イーダさんが家の中に消えると、畑には私一人。ザクザクと鍬を振るい続ける。単調な作業が意外と楽しい。集中集中。
(次は、ここに大きなカブと、大量の玉ねぎをプランテーションするんだから!)
遠大な計画を胸に抱き、土を返す私の耳に「ザク」という足音が聞こえた。イーダさんが戻って来たのかと振り向けば、そこに居たのはイーダさんではなく。
(先生)
先生がここにやってくるとは珍しい。何か用だったかと、私は鍬を地面に立てると先生に駆け寄った。
先生は私の耕している途中の畑を眺めていた。
(あれ?私にご用ではない?)
近寄ってしまったが、私に用では無かったらそう言って欲しい。私が心の中で「何用?」と首を捻りながら戸惑っていると、先生はおもむろに私を見た。
「イーダは?」
(お?)
先生がイーダさんの名前を出した。これはもっと珍しい。驚きながら「休憩中です」と答えれば、先生はもう一度畑に目を戻す。
「道理で静かだ」
私はドキリとした。
(う、煩かったかな!最近!え!?騒いではいないけど!)
苦情とも取れる唐突な発言に、私は肝が冷えた。
私のビクビクの心中を知らず、先生は事も無げに「君は大分進んだようだ」と畑を見た感想を続ける。どうやら苦情ではなかったらしい。恐らく本当に煩ければ即座に先生から冷たい感じに指摘があるはずだ。

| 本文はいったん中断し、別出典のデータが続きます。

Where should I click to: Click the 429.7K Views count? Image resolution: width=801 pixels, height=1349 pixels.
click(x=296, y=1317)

胸を撫で下ろした私は先生の言ったことを考える。言及されたのは耕作の進捗の事だろうか。私は奥から、イーダさんは手前の列から攻めている。
「形勢は私に有利です」
圧倒的に私の進みの方が勝っているため、冗談めかしてそう言ってみたら、「勝負しているのか」と訊かれてしまった。

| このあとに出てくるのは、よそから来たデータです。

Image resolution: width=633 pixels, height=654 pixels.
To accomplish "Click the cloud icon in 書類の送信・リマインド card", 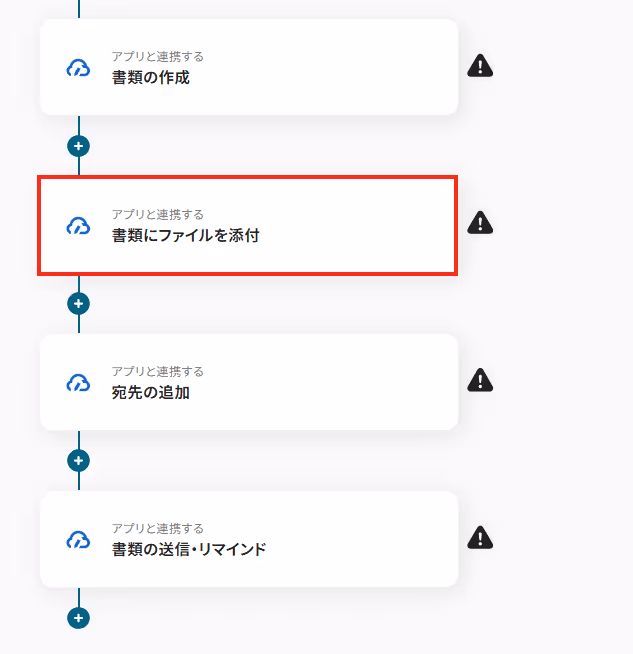I will [78, 540].
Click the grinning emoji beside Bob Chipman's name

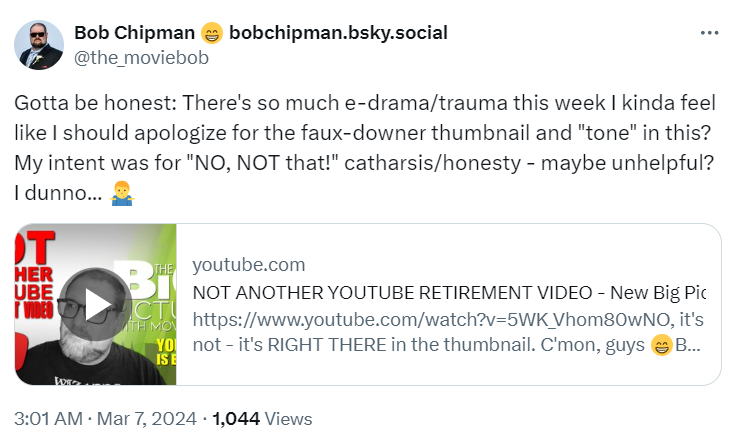[211, 33]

ちょっぴり恥ずかしくなって「いえ…」と否定すると、先生は小さく笑った。そのささやかな微笑みに、私の胸が跳ねた。
「…イーダさん、頑張ってらっしゃいます」
「そうか」
柔らかい声を残し、先生はポンと私の頭に一瞬触れた。
ひゅうう、と風が吹く。しばらく私は立ち尽くした。掠めた風に、頬の熱さを知る。
(ふらりと来て、何だったんだろう)
ただの気まぐれか。それとも本当にいつも騒がしかったのが急に静かになって気になったのだろうか。ただ様子を見にきただけであれば、できればイーダさんが耕している時に来てくれれば良かったのに。

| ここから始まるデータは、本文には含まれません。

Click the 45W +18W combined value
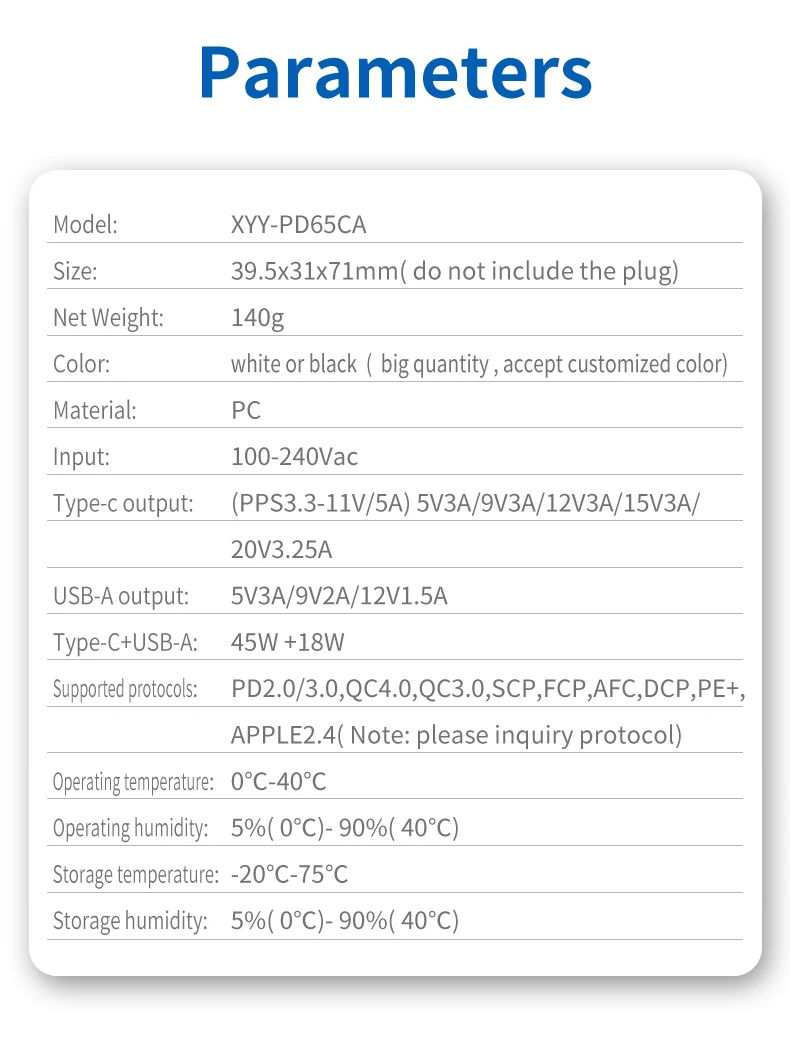 click(287, 643)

ぼんやりしていると、ザクザクと足音が近づいてきた。今度こそイーダさんだ。
「ただいま」
「おかえりなさい」
髪を結び直しながらイーダさんは歩いて来る。「おまたせ」と私の前に来ると、「どうしてこんなところに立っているの」と尋ねられる。何と答えようかと迷っていると、イーダさんは急に顔をしかめた。
「ねえ、赤くなってる」
イーダさんは私の掌を確かめる様に私の手を持った。
「大丈夫ですよ。マメにもなってないし。こんなもんですよ」
大げさな、と私は呆れた。鍬を握ればこんなものだ。多少赤くなろうとマメが出来ようと気にしていては農作業なんてやっていられない。
私の泰然とした態度に、イーダさんは眉を寄せた。
「あとは僕がやるよ!」と謎のやる気を見せられるが、そんなことをさせたら慣れていないイーダさんの手の方が悲惨なことになる。
「私もやります」
「いいっていいって」
「手加減してやりますから…」
私はさっき「煩いかも」と不安になったことも忘れて、イーダさんとワアワア言い合った。兄弟とじゃれているようで、何だか懐かしかった。
頭上で一羽の鳥が空高く鳴いていた。
かくして先生とイーダさんの無言の間に多少の居心地の悪さを覚えつつも、平和に暮らしていたある日。
「僕、もうお暇いたします」
別れの時は唐突にやって来た。
イーダさんが来てひと月。もはや殆ど「非・魔法人間生活」研修となりつつあった日常に慣れてしまっていた私は、得も言われぬ寂しさに襲われた。